Чем больше она описывала Джона, тем больше в глубине души я понимала, что это правда.

Александр в Бостоне.

Я все еще не хочу в это верить. Даже после всего, что я знаю, что это правда. Когда складываешь два и два, всегда получается четыре. И небо чертовски голубое, потому что оно априори голубое. И Александр был плохим, даже если я никогда не хотела этого признавать. Даже если я до сих пор не хочу это признавать.

В моей голове звучит заезженный саундтрек.

Он не был бы плохим, если бы не они.

Это была не его вина.

Мы все иногда лжем самим себе.

Потому что ложь сладка, а правда зачастую бывает горькой. А я никогда не пробовала столь горькой пилюли, как Александр гребаный Каррингтон.

Его биография настолько типична, насколько это возможно в старом мире. Ребенок с папиными деньгами из трастового фонда. Престижные школы, быстрые тачки и мягкие руки, потому что ему не пришлось работать ни дня в своей жизни. В таком мире я выросла. Это люди, с которыми ассоциировали и меня. А теперь я ненавижу их больше всего на свете.

Я дала себе зарок, что он будет последним в моем списке. Потому что я не могла позволить себе сомневаться в пяти годах тщательного планирования.

Не зря же я наблюдала, как одна за одной падают костяшки домино.

Делишки Итана всплыли наружу. Империя Куинна рушится на глазах. До Дюка дошло, что его давняя подружка все это время трахалась с его братом. А Трип, ну, с ним все было просто. Мне даже не пришлось поджигать его идеально выстроенный мир. Он сам зажег фитиль своими многочисленными пристрастиями.

Но Александр — другая история.

Он тот, кого я так долго ждала. Тот, кого я так и не смогла выследить. Он словно растворился в воздухе после скандала с его отцом.
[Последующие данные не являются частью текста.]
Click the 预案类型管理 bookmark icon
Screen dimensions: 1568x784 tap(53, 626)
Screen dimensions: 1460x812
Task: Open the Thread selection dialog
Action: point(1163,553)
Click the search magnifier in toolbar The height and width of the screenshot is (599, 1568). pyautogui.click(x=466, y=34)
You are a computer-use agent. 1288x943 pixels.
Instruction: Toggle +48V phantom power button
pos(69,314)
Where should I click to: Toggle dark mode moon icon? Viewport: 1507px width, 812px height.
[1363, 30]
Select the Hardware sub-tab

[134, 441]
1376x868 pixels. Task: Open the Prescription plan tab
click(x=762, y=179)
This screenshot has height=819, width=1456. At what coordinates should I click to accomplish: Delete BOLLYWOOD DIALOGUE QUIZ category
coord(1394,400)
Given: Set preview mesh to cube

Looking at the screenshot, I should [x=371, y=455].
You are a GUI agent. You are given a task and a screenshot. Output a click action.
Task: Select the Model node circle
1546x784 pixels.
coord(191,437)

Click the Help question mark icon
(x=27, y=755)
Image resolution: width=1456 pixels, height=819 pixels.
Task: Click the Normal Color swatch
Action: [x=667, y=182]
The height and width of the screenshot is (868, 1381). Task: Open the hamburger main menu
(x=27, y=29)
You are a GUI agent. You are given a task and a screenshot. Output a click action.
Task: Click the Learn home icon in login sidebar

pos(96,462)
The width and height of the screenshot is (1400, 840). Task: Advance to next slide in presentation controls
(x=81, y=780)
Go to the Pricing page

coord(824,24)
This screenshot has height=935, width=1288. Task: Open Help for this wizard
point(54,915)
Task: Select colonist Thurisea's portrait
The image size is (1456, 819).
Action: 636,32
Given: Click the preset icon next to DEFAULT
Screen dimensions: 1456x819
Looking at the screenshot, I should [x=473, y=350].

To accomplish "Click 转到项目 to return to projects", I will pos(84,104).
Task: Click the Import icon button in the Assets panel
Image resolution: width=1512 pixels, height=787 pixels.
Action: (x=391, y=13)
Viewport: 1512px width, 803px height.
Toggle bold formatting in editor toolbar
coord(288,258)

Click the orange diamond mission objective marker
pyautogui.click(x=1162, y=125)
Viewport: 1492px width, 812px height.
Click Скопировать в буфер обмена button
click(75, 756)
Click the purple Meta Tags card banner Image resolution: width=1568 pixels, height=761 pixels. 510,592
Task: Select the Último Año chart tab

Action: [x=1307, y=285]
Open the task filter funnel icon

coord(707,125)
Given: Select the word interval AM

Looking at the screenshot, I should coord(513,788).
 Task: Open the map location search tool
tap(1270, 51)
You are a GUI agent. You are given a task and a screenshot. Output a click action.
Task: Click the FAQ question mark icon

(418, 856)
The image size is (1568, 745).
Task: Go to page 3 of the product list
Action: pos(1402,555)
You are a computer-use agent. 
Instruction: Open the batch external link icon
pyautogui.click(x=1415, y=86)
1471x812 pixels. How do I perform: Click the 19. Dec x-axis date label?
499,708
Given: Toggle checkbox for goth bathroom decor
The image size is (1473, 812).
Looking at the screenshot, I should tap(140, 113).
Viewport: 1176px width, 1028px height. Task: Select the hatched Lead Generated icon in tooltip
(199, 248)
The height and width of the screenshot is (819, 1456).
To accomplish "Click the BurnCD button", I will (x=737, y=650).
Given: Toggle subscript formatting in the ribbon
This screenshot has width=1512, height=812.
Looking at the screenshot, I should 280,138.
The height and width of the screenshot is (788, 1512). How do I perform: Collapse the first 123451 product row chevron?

Я уже начала терять всякую надежду.

Пока подруга Кайли не упомянула о шраме в форме полумесяца на его причинном месте.

Это не может быть он.

Я все еще не верю в это, и все же я здесь, пятую ночь подряд обследую один и тот же бар. Я не в силах сопротивляться этому. Эта навязчивая идея проросла корнями внутри меня, заражая мой разум, словно яд.

Я должна найти его.

И мне нужно решить раз и навсегда, действительно ли эта тропа войны, на которой я нахожусь. Готова ли я вступить в бой и позволить пустить себе кровь в погоне за местью.

А до тех пор я буду довольствоваться пешками. Как та, от которой я сейчас нахожусь всего в двух шагах. Ему стоит только повернуть голову, и он заметит меня. В этом я уверена.

Запомнит ли он меня?

Я сижу и жду. Я подзываю бармена.

К тому времени, как он доберется до нас, тупица будет спрашивать, может ли он угостить меня выпивкой.

«Конечно», — отвечу я ему. А потом, когда он отвернется, я подсуну ему бензодиазепин. Максимум пять минут, и я предложу нам найти место потише. Например, подняться в мой номер наверху.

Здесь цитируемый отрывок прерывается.